When I met Michael Jackson at his ranch many years ago, and we started talking about melodies, he asked me what my favorite melody was. I couldn’t lie. I told him it was a Sephardic melody we sing only during the High Holidays, to commemorate the story of the sacrifice of Isaac. I sang it to him. Whoever wrote that melody a few centuries ago in Morocco is probably related to Paul McCartney.

Music has such a hold on me that I have found it extremely difficult to boycott Roger Waters, the world’s most vocal promoter of boycotts against Israel. I hate his anti-Israel stance, but I’m crazy about his band, Pink Floyd. I grew up on “Dark Side of the Moon.” When I hear the opening of “Wish you were here,” I’m transported to some other planet where everyone is a poet. What can a diehard Zionist do in front of such sublime perfection? Maybe my quiet revenge is that every time I hear Hatikva, I can’t imagine a more beautiful national anthem.

Music doesn’t only own souls, it owns time. It owns memories. I hear “La Vida Loca” from Coldplay and I’m now in the summer of 2011 picking up my daughter Eva from surf camp and taking her for frozen yogurt at Penguins. I hear “Ma Cherie Amore” from Stevie Wonder and I’m in the summer of 1973 in a blue Rambler driving down to the Jersey shore with my family, with my father telling us how much he loves the song.

It’s true that some music plays better at certain times. You won’t impress anyone by playing a dark, moody Leonard Cohen song on a sunny spring afternoon. That stuff plays better under the stars, just like the greatest moonlight song ever written, “Moondance,” by Van Morrison. For some odd reason, I used to blast that song when I would drive alone at night with my oldest daughter Tova when she was an infant. We would open the windows and make loud sounds. What was I thinking? Music makes you do weird things.

I’ve had some passionate love affairs with certain singers, John Lennon among them. I remember where I was the day he was shot in December 1980. I was getting coffee in the kitchen of an advertising agency in Montreal where I was working. One memory I have is how the head of the company, an older gentleman, was baffled by the incredibly intense reaction from his employees. No one could talk about anything else. We were walking around, shell-shocked. John Lennon and his music owned us.

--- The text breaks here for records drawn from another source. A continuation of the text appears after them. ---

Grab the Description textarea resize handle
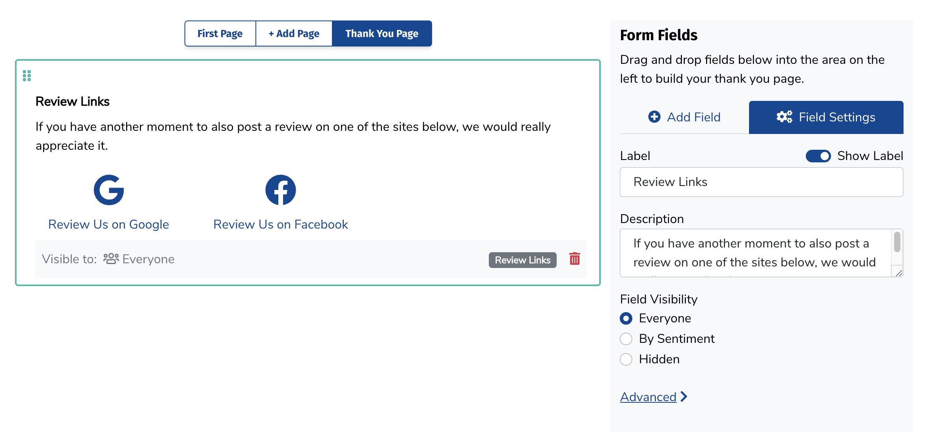928x439 pixels. click(x=898, y=273)
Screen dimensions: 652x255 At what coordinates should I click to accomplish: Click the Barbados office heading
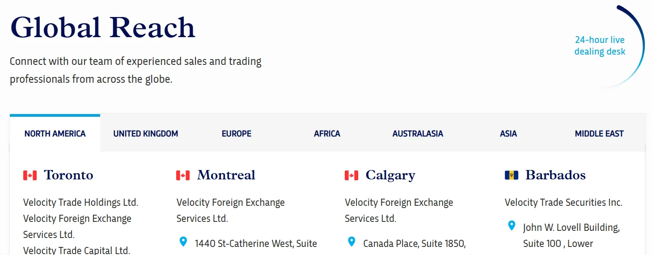click(x=555, y=175)
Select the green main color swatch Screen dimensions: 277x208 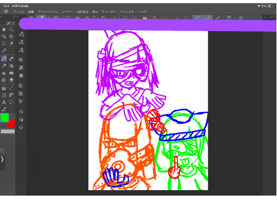tap(5, 118)
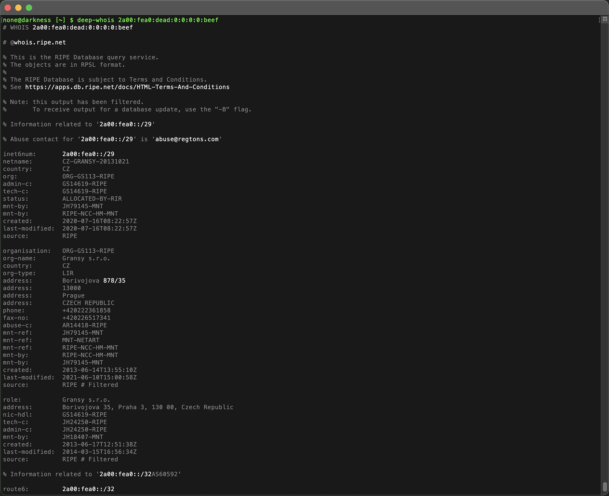
Task: Select the route6 value 2a00:fea0::/32
Action: point(88,489)
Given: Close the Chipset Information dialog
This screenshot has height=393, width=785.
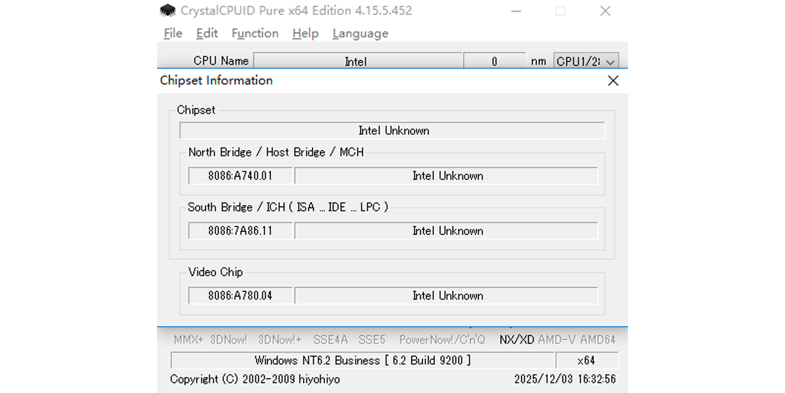Looking at the screenshot, I should click(x=613, y=81).
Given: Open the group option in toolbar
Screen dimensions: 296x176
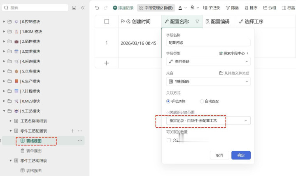Looking at the screenshot, I should click(x=269, y=8).
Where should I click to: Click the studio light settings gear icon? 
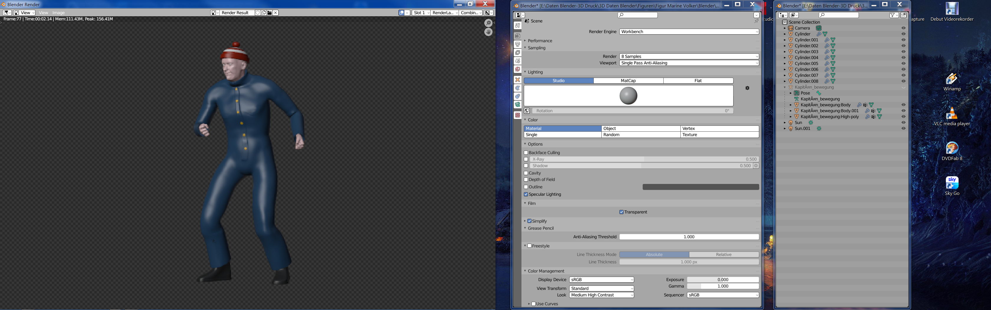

It’s a sign of how single-minded I could get when it comes to music that, in grieving Lennon’s passing, I couldn’t help thinking: How many “Hey Judes” and “Instant Karmas” and “Imagines” are now buried with him?

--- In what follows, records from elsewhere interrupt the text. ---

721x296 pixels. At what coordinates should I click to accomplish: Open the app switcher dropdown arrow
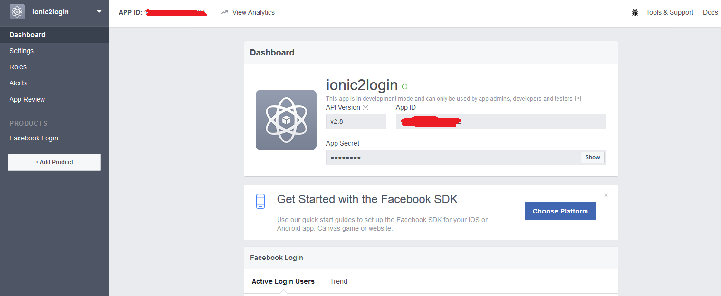click(x=99, y=11)
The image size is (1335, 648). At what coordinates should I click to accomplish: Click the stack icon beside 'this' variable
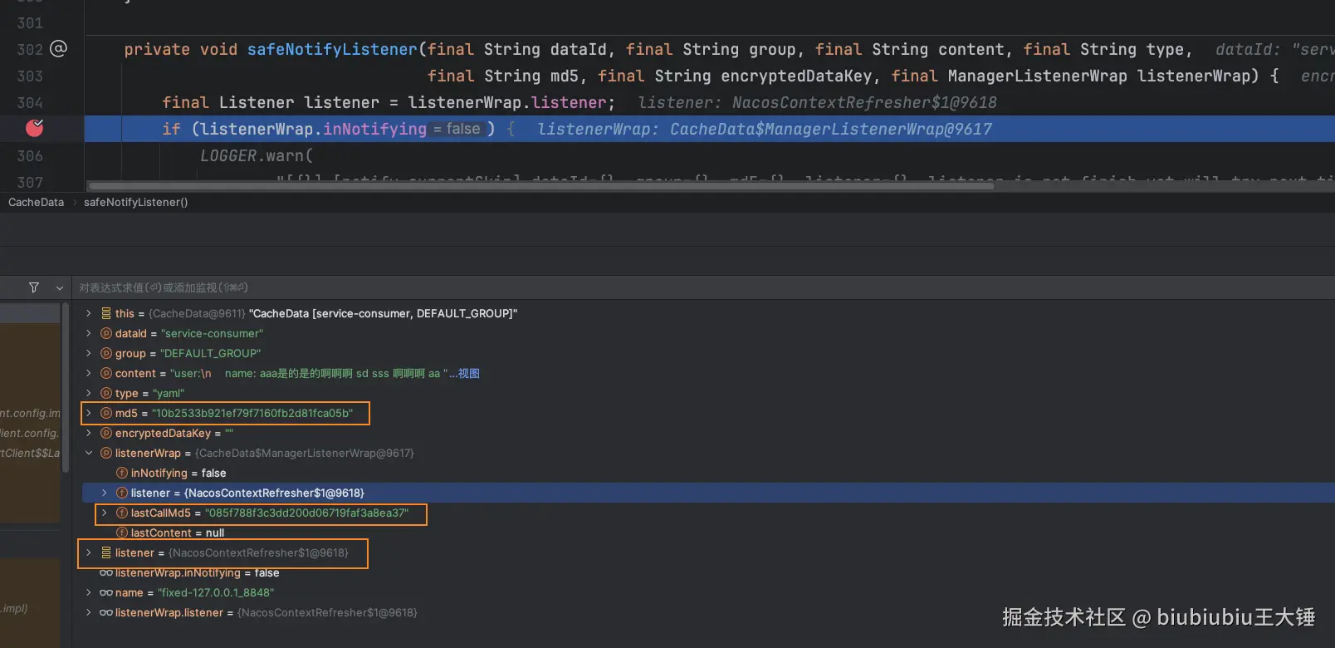(106, 313)
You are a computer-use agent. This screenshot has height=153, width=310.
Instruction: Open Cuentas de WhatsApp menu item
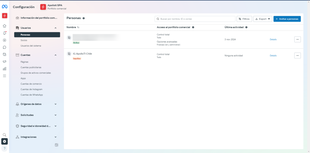[31, 95]
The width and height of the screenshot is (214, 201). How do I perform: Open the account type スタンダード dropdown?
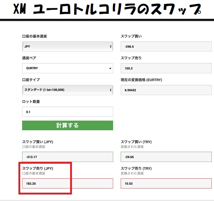tap(68, 90)
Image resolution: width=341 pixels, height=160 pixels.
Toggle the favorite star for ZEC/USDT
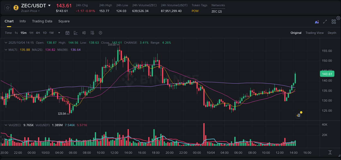tap(7, 8)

Music often intrudes in my professional life, as when I speak and write about the challenge of attracting the new generation to the ancient Jewish tradition. Well, guess what I have found can make all the difference in enhancing the Jewish experience? That’s right, music. Melodies. Chanting. Communal singing. Whether it’s the old-school charm of a magnificent cantor or the Woodstock vibe of a spiritual community, it’s music, as Don McLean told us in “American Pie,” that can save our mortal souls.